To address the preceding shortcomings, the assignee hereof filed a U.S. patent application on May 5, 1995, Ser. No. 08/442,448, which issued on May 30, 1996, as U.S. Pat. No. 5,540,279 (the '279 patent), describing and claiming an improved downhole tool apparatus preferably utilizing essentially all non-metallic materials such as engineering grade plastics, resins, or composites. The '279 patent describes a wellbore packing-type apparatus making use of essentially only non-metallic components in the downhole tool apparatus for increasing the efficiency of alternative drilling and milling techniques in addition to conventional drilling and milling techniques and further provides a segmented non-metallic back-up ring in lieu of a conventional metallic packer shoe having a metallic supporting ring. The tool discussed in the '279 patent preferably employs the general geometric configuration of previously known drillable non-metallic packers and bridge plugs such as those disclosed in the aforementioned U.S. Pat. Nos. 5,271,468, 5,224,540, and 5,390,737, while replacing essentially all of the few remaining metal components of the tools disclosed in the aforementioned patents with non-metallic materials which can still withstand the pressures and temperatures found in many wellbore applications. In the '279 patent, the apparatus also includes specific design changes to accommodate the advantages of using essentially only plastic and composite materials and to allow for the reduced strengths thereof compared to metal components. Additionally, the '279 embodiment comprises a center mandrel and slip means disposed on the mandrel for grippingly engaging the wellbore when in a set position, a packing means disposed on the mandrel for sealingly engaging the wellbore when in a set position, the slip means comprising a slip wedge positioned around the center mandrel, a plurality of slip segments disposed in an initial position around the mandrel and adjacent to the slip wedge, and retaining means for holding the slip segments in an initial position. The slip segments expand radially outwardly upon being set so as to grippingly engage the wellbore.
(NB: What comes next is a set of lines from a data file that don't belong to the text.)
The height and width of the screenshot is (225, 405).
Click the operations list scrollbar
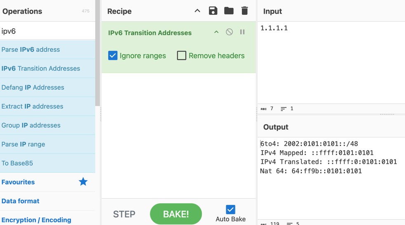[98, 53]
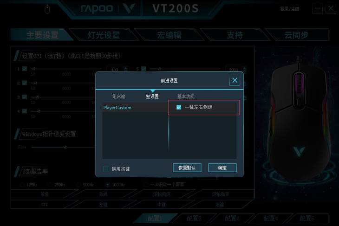
Task: Enable the 禁用按键 checkbox
Action: (x=106, y=169)
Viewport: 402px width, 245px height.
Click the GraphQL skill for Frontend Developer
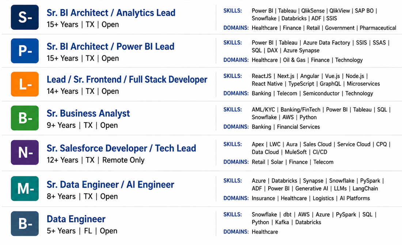[330, 84]
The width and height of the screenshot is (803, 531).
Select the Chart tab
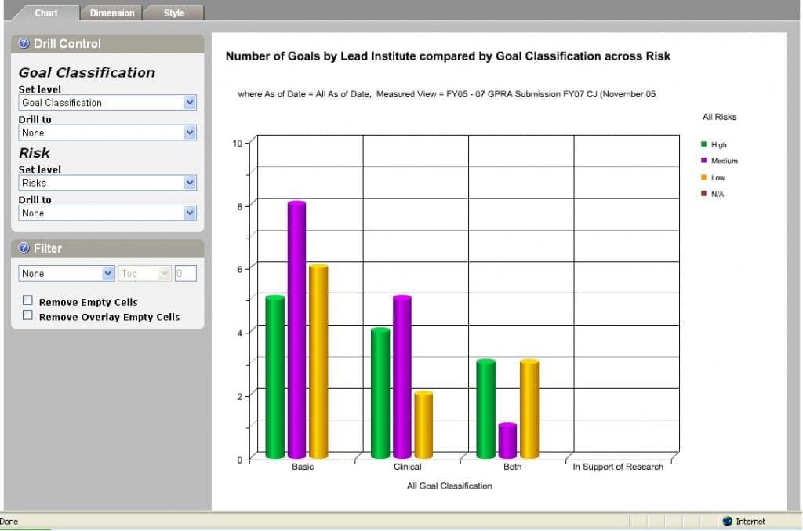45,13
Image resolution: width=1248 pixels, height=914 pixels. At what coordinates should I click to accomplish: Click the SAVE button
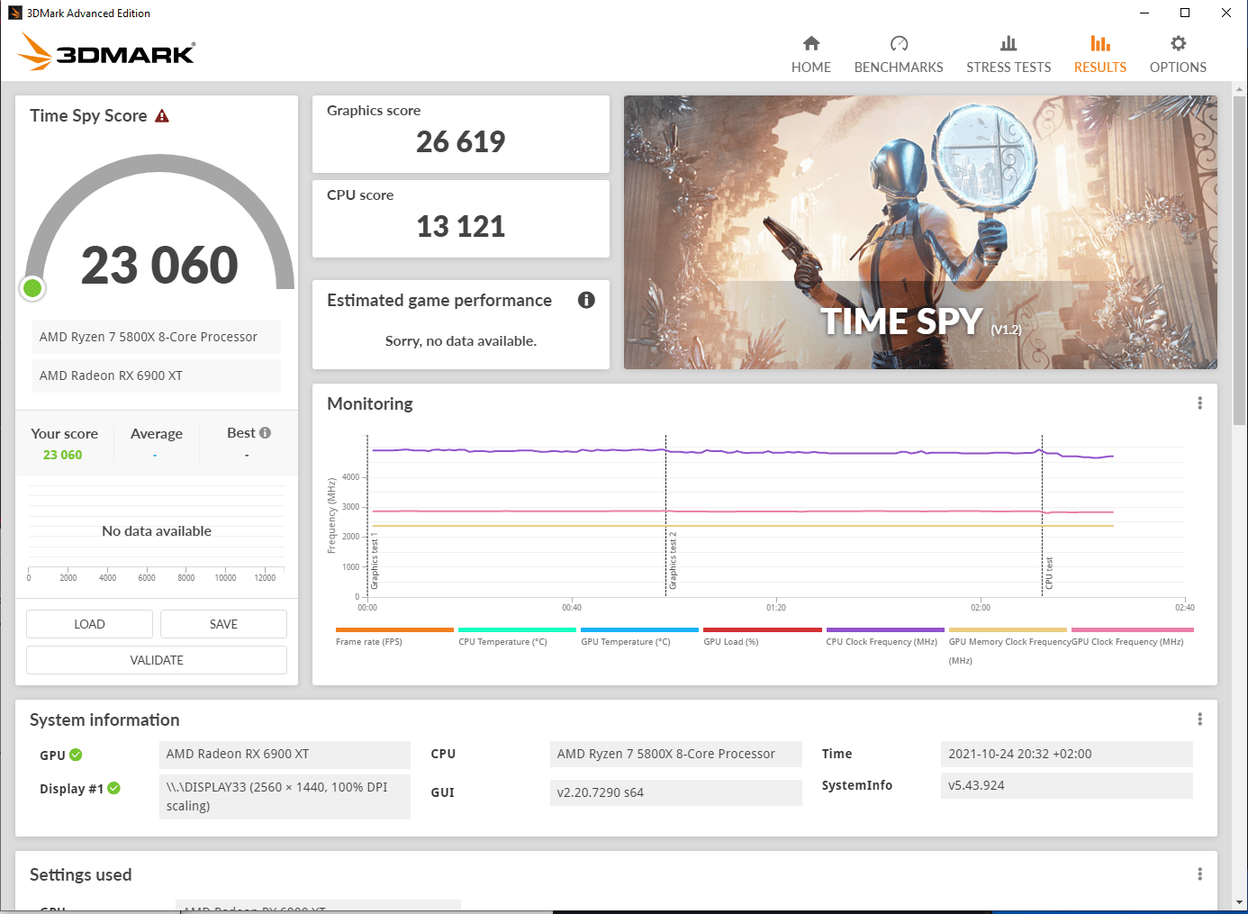[223, 624]
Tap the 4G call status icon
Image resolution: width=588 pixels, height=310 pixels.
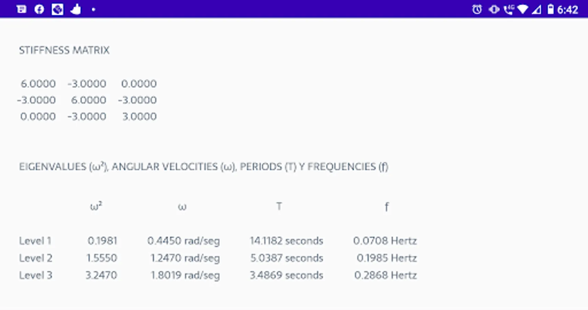pos(508,9)
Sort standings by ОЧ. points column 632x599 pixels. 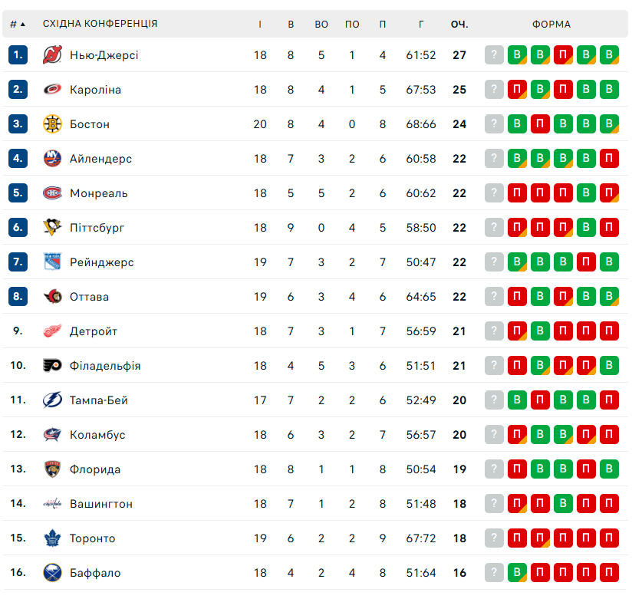point(459,24)
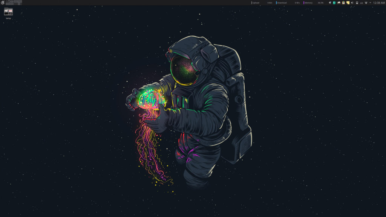Screen dimensions: 386x217
Task: Click the Download network monitor label
Action: point(282,3)
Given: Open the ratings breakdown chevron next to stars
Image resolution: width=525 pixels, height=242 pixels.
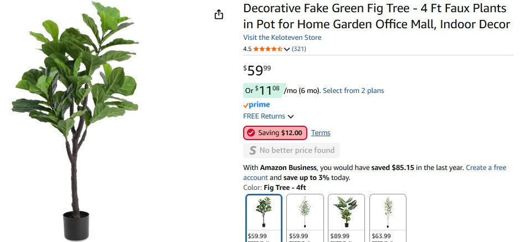Looking at the screenshot, I should coord(287,49).
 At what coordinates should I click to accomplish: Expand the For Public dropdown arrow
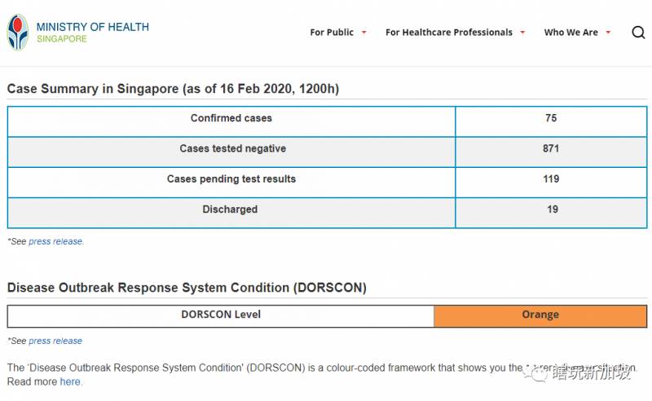(363, 33)
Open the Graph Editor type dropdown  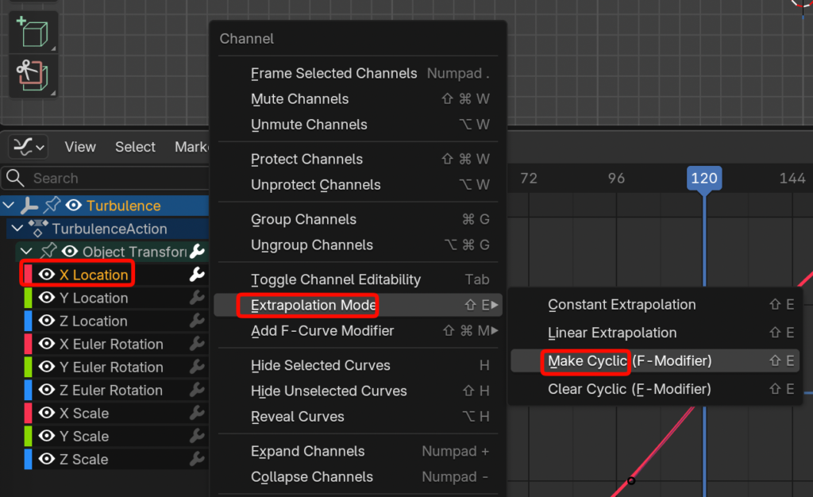pyautogui.click(x=29, y=147)
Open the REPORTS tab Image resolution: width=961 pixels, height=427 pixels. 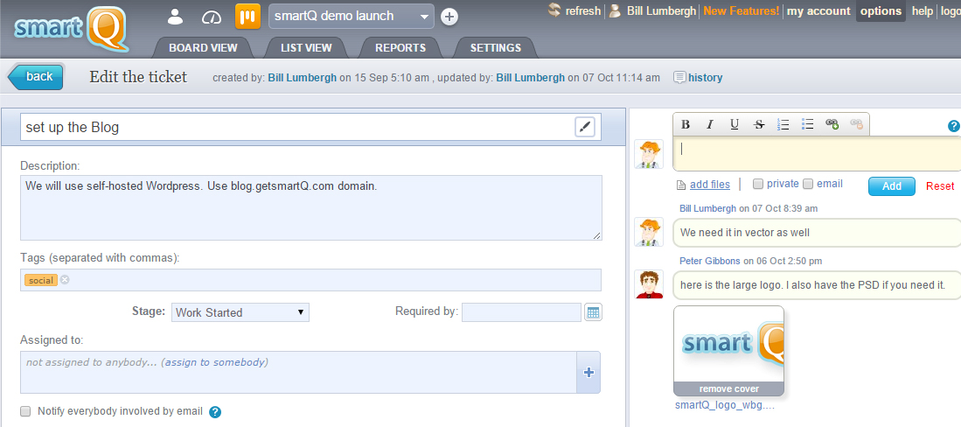400,48
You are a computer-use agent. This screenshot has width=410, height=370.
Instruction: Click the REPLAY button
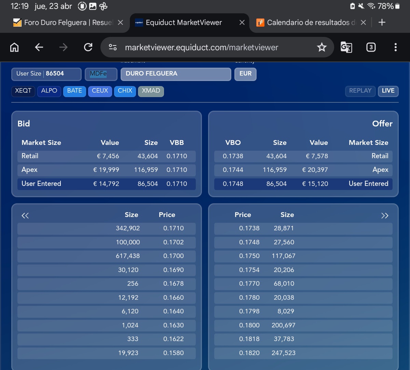tap(360, 91)
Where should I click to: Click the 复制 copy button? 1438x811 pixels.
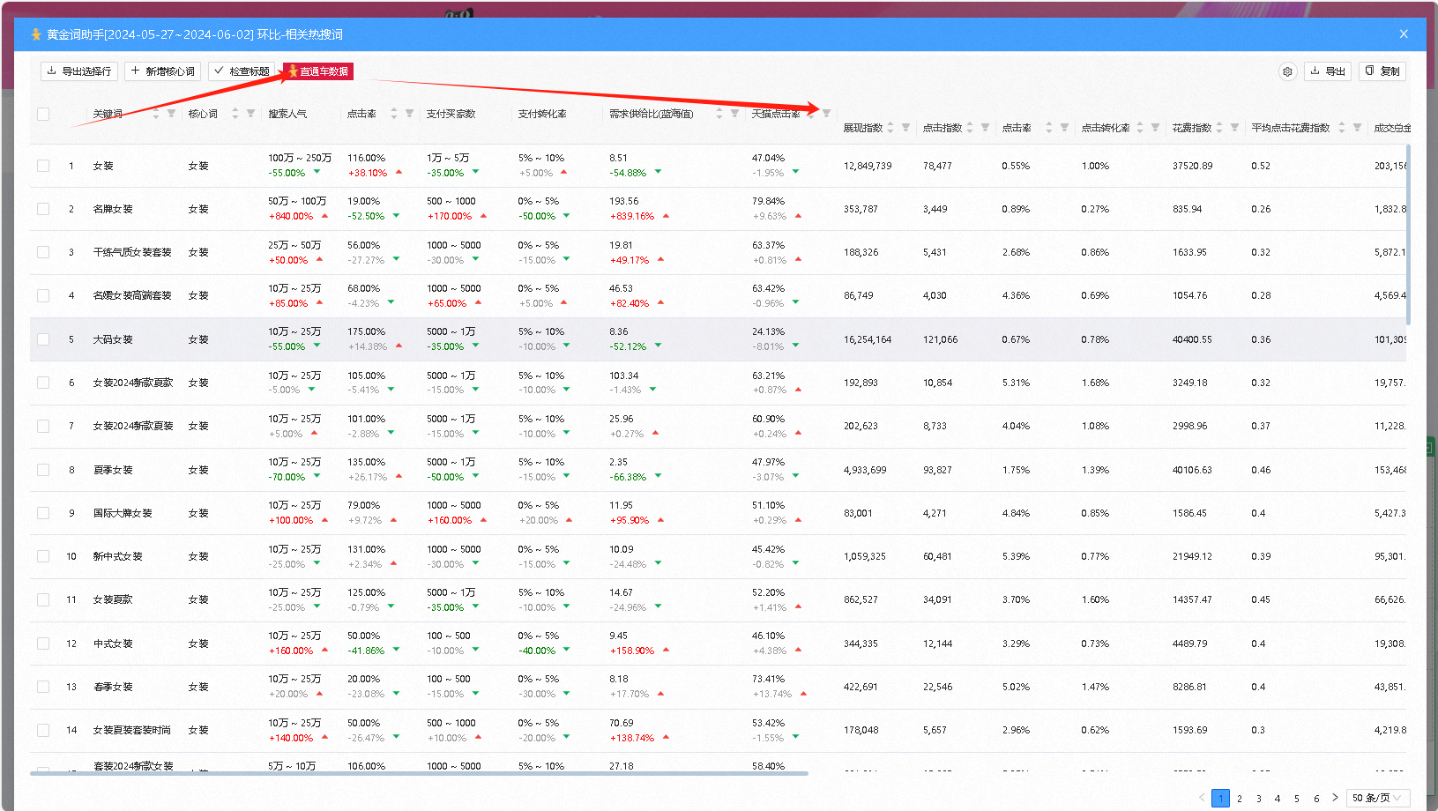pyautogui.click(x=1382, y=71)
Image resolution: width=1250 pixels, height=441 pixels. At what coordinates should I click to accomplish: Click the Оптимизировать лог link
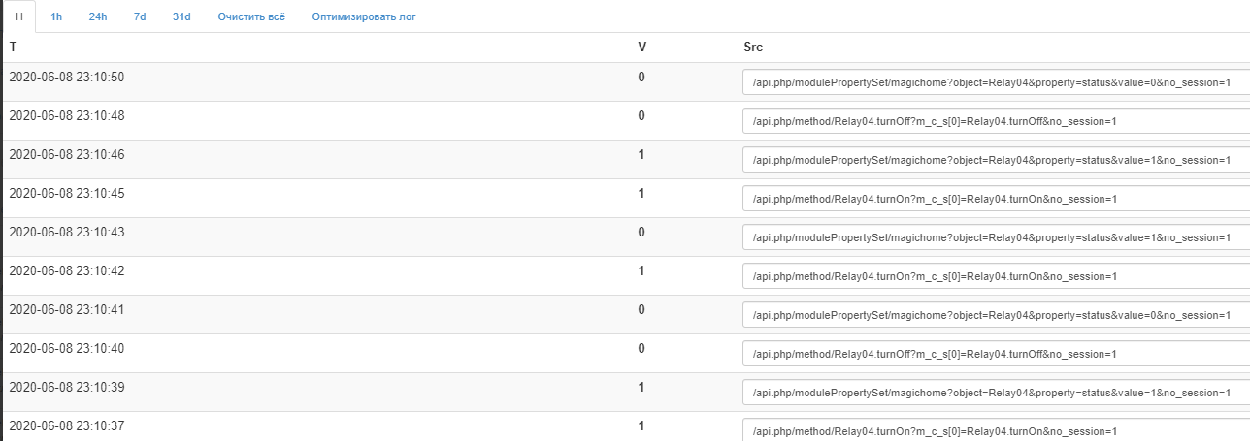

Hardened inserts can be molded, or otherwise installed into the slips, and can be made of, by way of example, a ceramic material.
In the preferred embodiment of the '279 patent, the slip means includes a slip wedge installed on the mandrel and the slip segments, whether retained by a retaining band or whether retained by an integral ring portion, have co-acting planar, or flat portions, which provided a superior sliding bearing surface especially when the slip means are made of a non-metallic material such as engineering-grade plastics, resins, phenolics, or composites.
Furthermore, in the '279 patent, prior art packer element shoes and back-up rings, such as those referred to as elements 37, 38, 44, and 45 in the U.S. Pat. No. 5,271,468 patent, were replaced by a non-metallic packer shoe having a multitude of co-acting non-metallic segments and at least one retaining band, and preferably two non-metallic bands, for holding the shoe segments in place after initial assembly and during the running of the tool into the wellbore and prior to the setting of the associated packer element within the wellbore.
Notwithstanding the success of the invention described in the '279 patent, in that tools made in accordance thereto are able to withstand the stresses induced by relatively high differential pressures and high temperatures found within wellbore environments, the assignee of the present invention discovered that when using packer-type tools in high temperature environments, such as temperatures, for example, exceeding 250° F., there was a possibility for the non-metallic segmented packer element back-up shoes, also referred to as back-up rings, to allow the packer element to extrude through gaps that are designed to form between the back-up ring segments upon the segments being forced radially outward toward the wellbore surface when the packer element was activated. Upon certain conditions, the larger O.D. packer elements, and smaller O.D. packer elements upon being subjected to elevated pressures and temperatures, were subject to being extruded through these gaps thereby possibly damaging the packer element and jeopardizing the integrity of the seal between the wellbore and the packer elements.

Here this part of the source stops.